In a decision described as “a first for both universities,” UBC and Simon Fraser University (SFU) will be jointly celebrating His Highness the Aga Khan’s contributions to humanity.

In a joint ceremony on October 19, both universities will formally award their respective honorary doctorate of laws degrees, which recognize outstanding achievement or significant contribution to the public good, to the Aga Khan.

The 49th hereditary Imam of the Shia Ismaili Muslims, the Aga Khan is well known for his philanthropy. In particular, he founded the Aga Khan Development Network — a major network of organizations that works to improve social, economic, and cultural conditions globally.

“In his capacity as spiritual leader of the Ismaili Muslim community, his commitment to helping fight poverty and improve health and education for millions of people in underdeveloped and war-torn parts of the world is truly remarkable, and serves as an inspiration to us all,” said UBC President Santa Ono in a press release.

At UBC, the university and the Aga Khan Academies’ Teacher Preparation Programme are working to help young Kenyan teachers achieve International Baccalaureate (IB) teaching certifications.

At SFU, the university’s Centre for Comparative Muslim Studies and Aga Khan University’s Institute for the Study of Muslim Civilisations created Expressions of Diversity — a summer school on Muslim diversity — to expand the understanding of Muslims.

“He has in this context supported programs at both of our universities, and we are grateful for his generosity in promoting positive change in the lives of young people and in advancing the well-being of the communities we serve,” said SFU President Andrew Petter in the press release.

At UBC, the Senate’s Tributes Committee reviews nominations for the accolade before putting them forward to the Senate for approval. In particular, the committee strongly considers how the conferral will reflect on the university.

“Is [this person] representing something that UBC would want to be associated with?” said Committee Chair Dr. Sally Thorne. “Will there be parts of our UBC community that will be excited and honoured by having that individual come?”

According to her, the university has been planning to award this honorary degree to the Aga Khan for quite some time.

“[The] Aga Khan has been brought to our committee several times over the years, and the earliest one that I can identify is 2007,” said Thorne. “The issue was never that he was unwilling, but unable to come.”

She then discussed the difficulty of scheduling his award conferral to coincide with a graduation ceremony, given his status.

“Like many top world leaders, he would be somebody who you can’t just book […] to come to our graduation,” Thorne said. “It isn’t the first time we’ve given [an honorary degree] outside of a graduate ceremony, but it’s quite rare. It happened for the Dalai Lama.”

Rahim Talib, a volunteer with the Ismaili Muslim community, expressed enthusiasm about the joint award conferral and its meaning to the community.
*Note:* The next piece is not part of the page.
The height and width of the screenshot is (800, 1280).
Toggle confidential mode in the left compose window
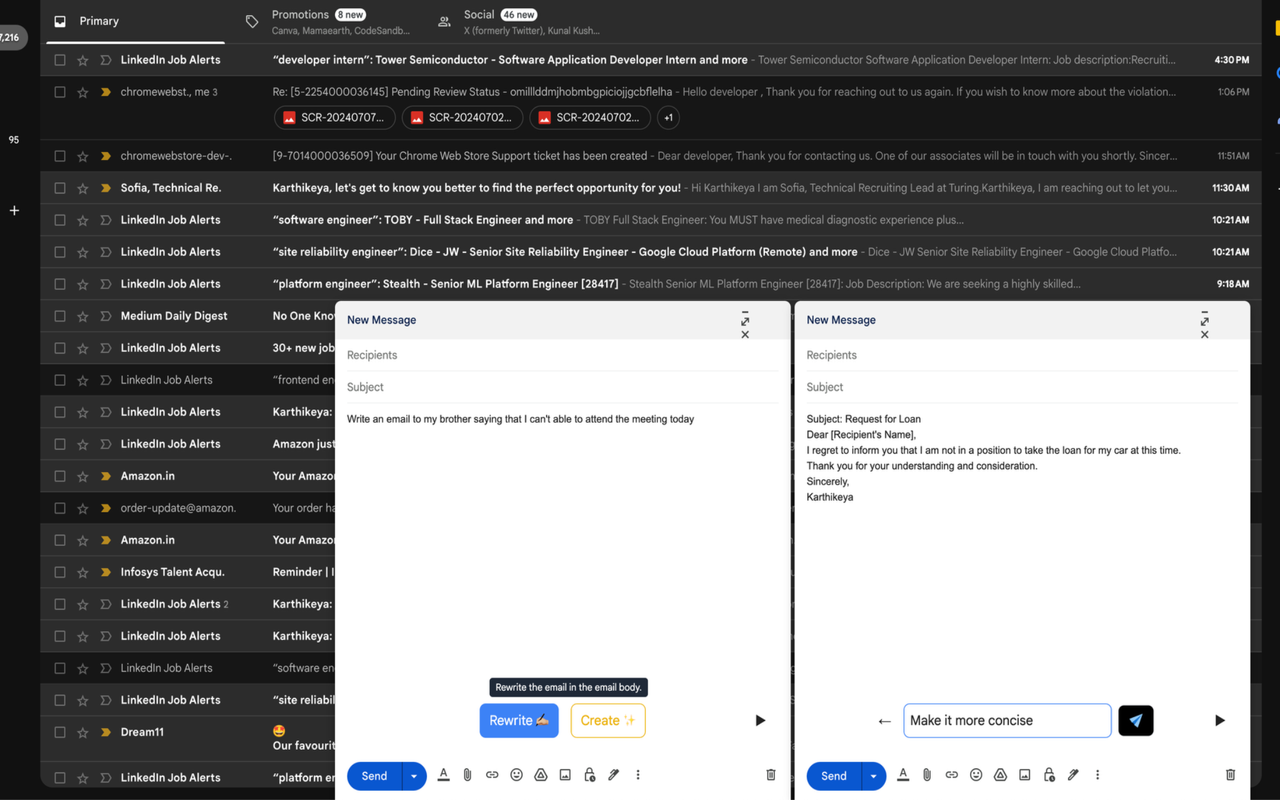[589, 775]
“It is fantastic that so many reputable Canadian universities like UBC are honouring His Highness’ lifelong contributions to humanity,” Talib said. “His Highness emphasizes the importance of the pursuit of higher education and of seeking the very best of the world’s knowledge to learn about Gods creation and to use that knowledge to serve humanity.”

The Aga Khan will also receive a separate honorary degree from the University of Calgary on October 17.

This article has been updated to clarify Talib’s role and quote.